As he stood watching the place, Kicking Bird heard a thumping in the air, and with only the strange sound as warning, he felt waves of motion suddenly crash over his head. He ducked reflexively, and a split second later saw the forms of two golden eagles sailing across the glade at low altitude. Simultaneously, they arched into an effortless, elegant climb and landed their big bodies with ease on the uppermost reaches of one of the cottonwoods.

He could not believe they had passed so close to him, and as he watched the eagles get their bearings with quick twists of their heads, Kicking Bird understood that since his parting with Lawrie Tatum, the Mystery had been guiding his progress.

For the rest of the afternoon he constructed a burial scaffold under the vigilant eyes of the eagles. When all was in readiness, Kicking Bird pulled apart the wooden box, lifted out the old man's corpse, and laid it on a blanket.

Ten Bears was quite stiff, so there was little Kicking Bird could do to make him more presentable, but he gave the body a cursory inspection anyway. As his eyes traveled to one of the old man's hands he was surprised to see the white man spectacles. They were held in the fingers and Kicking Bird's first reaction was to give the alien apparatus a tug. A second thought quickly seized him, however, and he relented. The hand and the spectacles seemed perfectly at ease. They were welded together in the same delicate way Kicking Bird had observed on so many occasions when Ten Bears was alive.

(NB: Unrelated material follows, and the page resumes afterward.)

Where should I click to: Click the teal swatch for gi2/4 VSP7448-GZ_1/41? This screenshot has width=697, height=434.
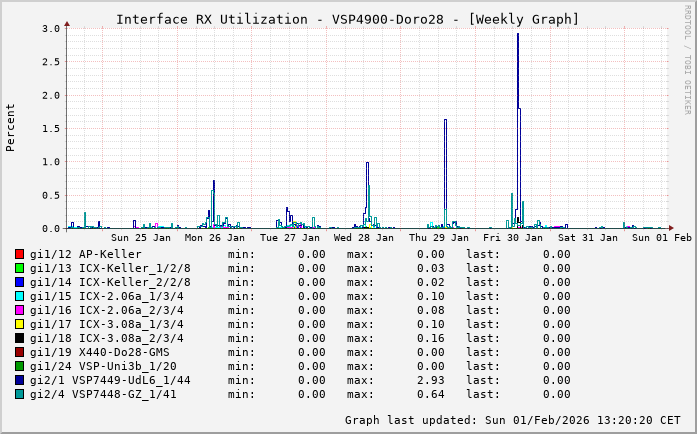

He rolled the old man up in the blanket, hoisted him onto the scaffold, tied the body fast to its moorings, and stepped back to see if all was right. Then he tossed a few offerings of tobacco into the air and thought of leaving.

But his body would not move. Kicking Bird stood transfixed, trying to understand what might be happening to him.

Perhaps I am meant to stand here awhile longer, he thought.

The breeze rose. Soon it was whistling through the burial scaffold, and as he listened to the eerie music, Kicking Bird realized the full depth of what he was saying good-bye to. He looked over his shoulder and the white man wagon was suddenly more than just a wagon. It was the life awaiting him, and, to his horror, Kicking Bird understood with crushing finality that he could never live successfully in a world of wagons. He looked again at the scaffold swaying in the wind and the pair of eagles high in the cottonwood and realized that he was saying good-bye to the country that had been his whole life.